Trumpet walked the familiar route in her mind. Fulwood’s hadn’t been completely built in her year, but she knew the general lay of the land. “That should work. We three” — she nodded toward Catalina to include her in the plan — “can hide before and aft, so to speak. When the villain strikes, we leap out and grab him. The three of us should be able to overpower him easily enough.”

Tom grinned, but did not utter so much as a chuckle. He knew her qualities. “The moon was full last week, which might be why our strangler chose to strike then. If this weather holds, it should be bright enough for the next few nights to tempt him out again.”

Nashe’s face still held a pained expression, but he seemed reconciled to his role. The others were either too tall, too small, or too curvy. “How will we lure our prey into this trap?”

“We’ll have to put the word out,” Tom said. “We must make sure Anthony Munday hears about it, which should be easy enough. From what I saw at the Goose and Gall the other night, all you have to do, Nashey, is spend an hour or two at your regular table gossiping with your blabber-mates, Dando and Oatmeale.”

John Dando and Oliver Oatmeale?” Trumpet cried. “You didn’t tell me you’d met them. They’re Ben’s favorites! I buy everything they write to send to him so he can keep up with their doings.”

“I haven’t had much chance to tell you anything,” Tom said. They traded forlorn looks. What kind of cruel world kept friends like them apart? The rank injustice nagged at each of them, all day, like a hole in a stocking that rubbed blisters on your foot.

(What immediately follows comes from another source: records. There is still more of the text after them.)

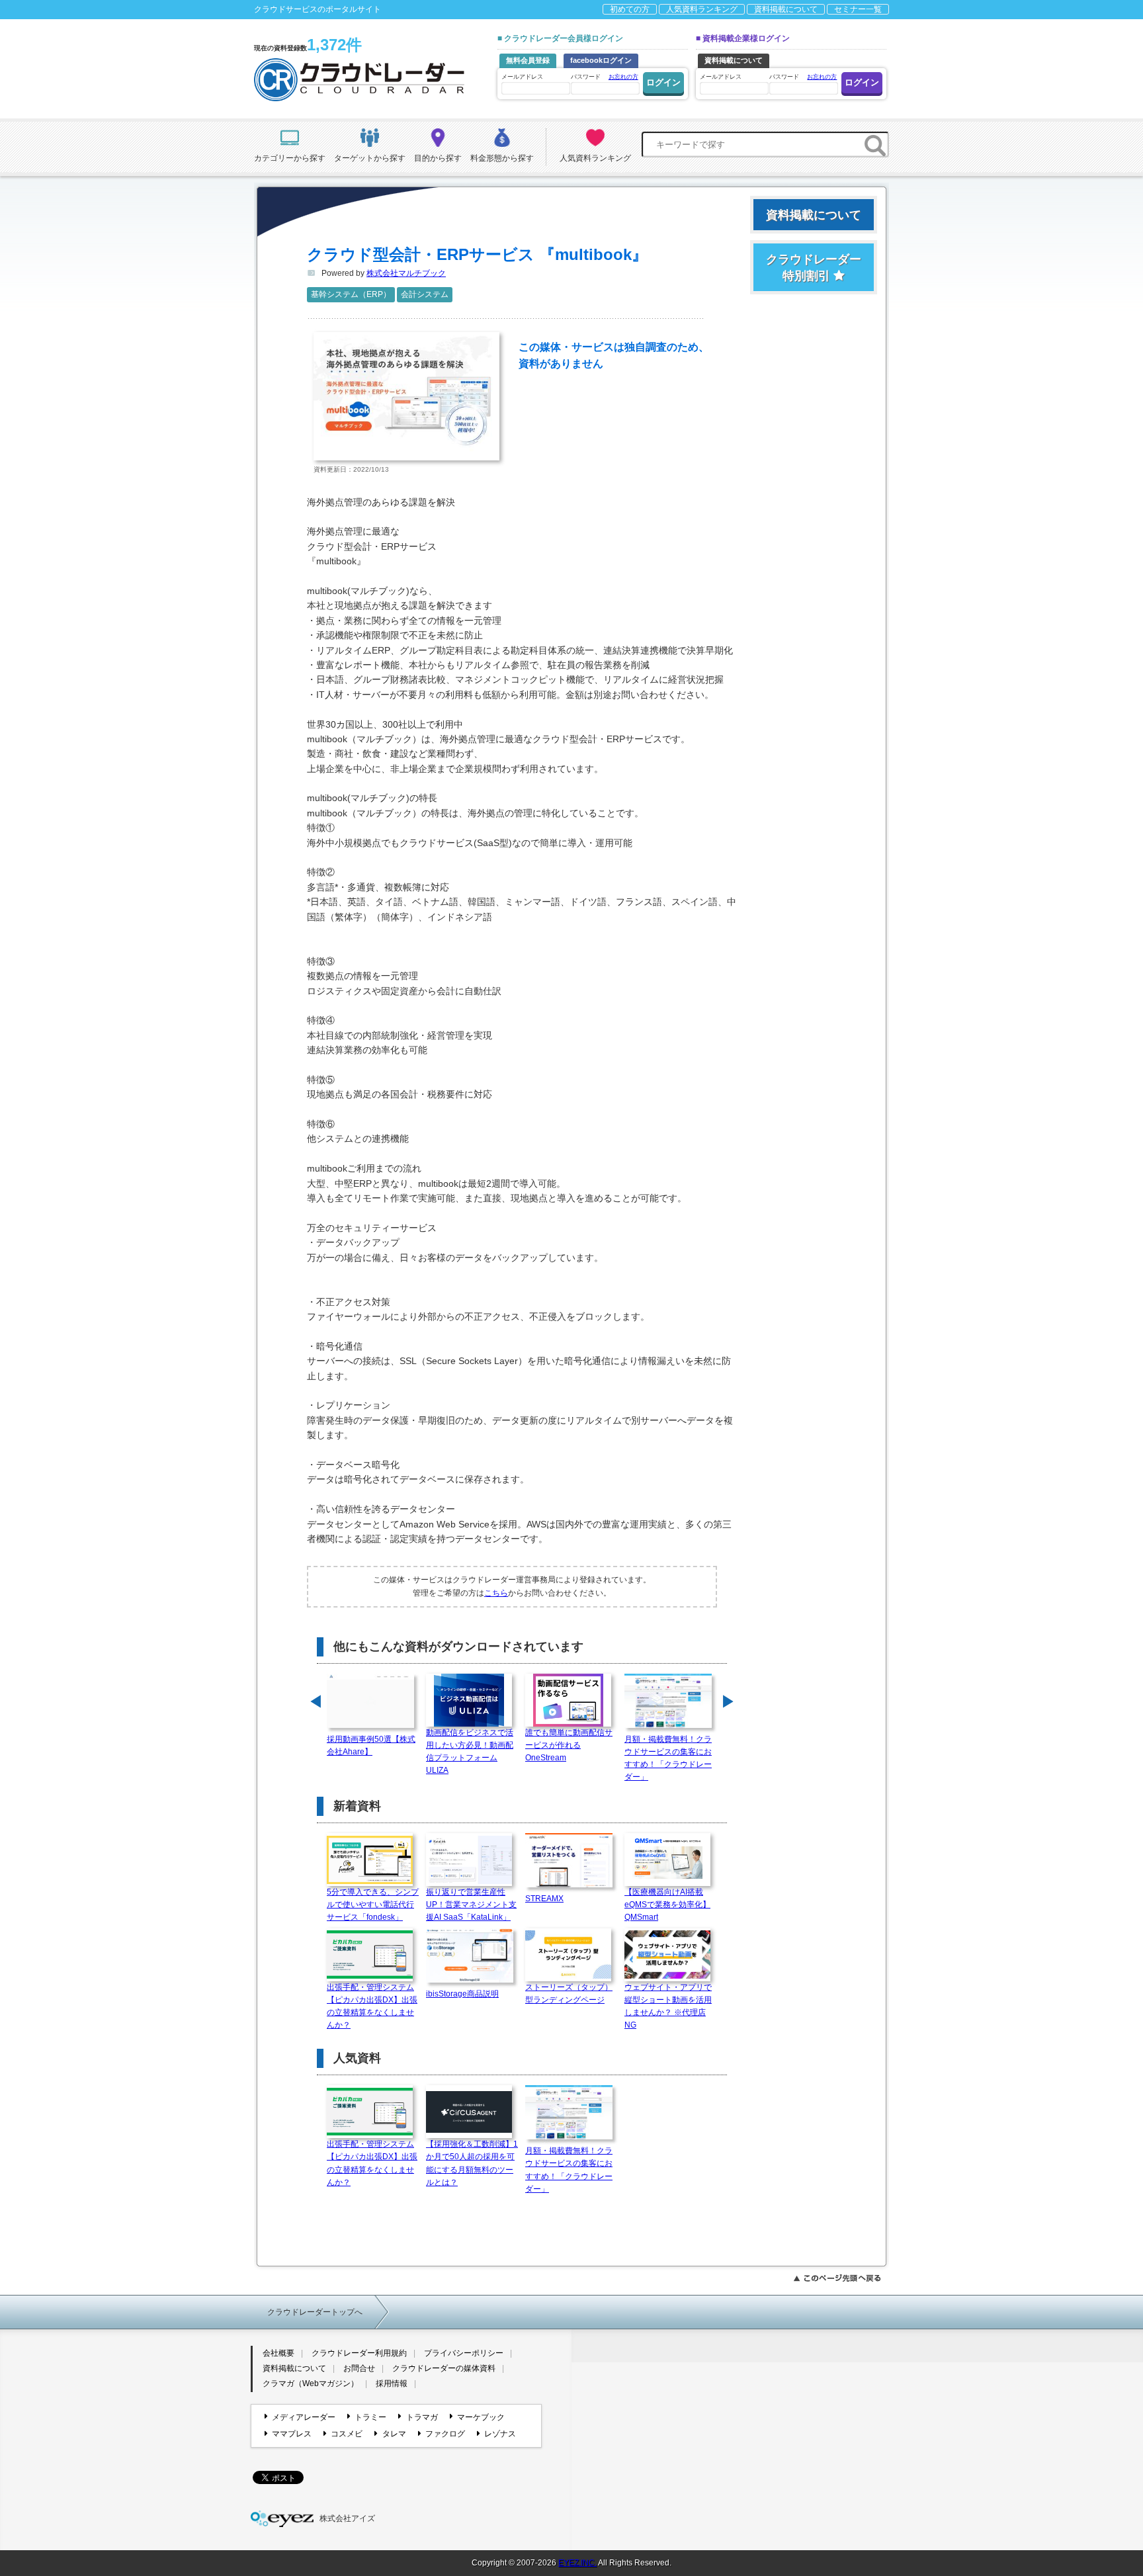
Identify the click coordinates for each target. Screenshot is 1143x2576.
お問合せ (359, 2368)
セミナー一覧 (858, 9)
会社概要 (278, 2353)
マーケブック (481, 2417)
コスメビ (346, 2433)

“There’s no trick to meeting those muddy rascals,” Nashe said, oblivious to the undercurrents. “I’ll take you there next Thursday afternoon, if you like.”

Tom opened his mouth, but Trumpet talked right over his predictable objection. “I accept. This strangler business may be over by then.”

“If we’re lucky,” Tom said. He met her eyes. “Do you think I should tell Mr. Bacon first?”

“I don’t know,” she answered. “What do you think he’d say?”

He laughed and she nodded. “We have a plan. We each have our role to play. We have a moon.”

“When should I start spreading rumors?” Nashe said.

“Why wait?” Trumpet answered before Tom could come up with another objection. “Let’s do it tomorrow.”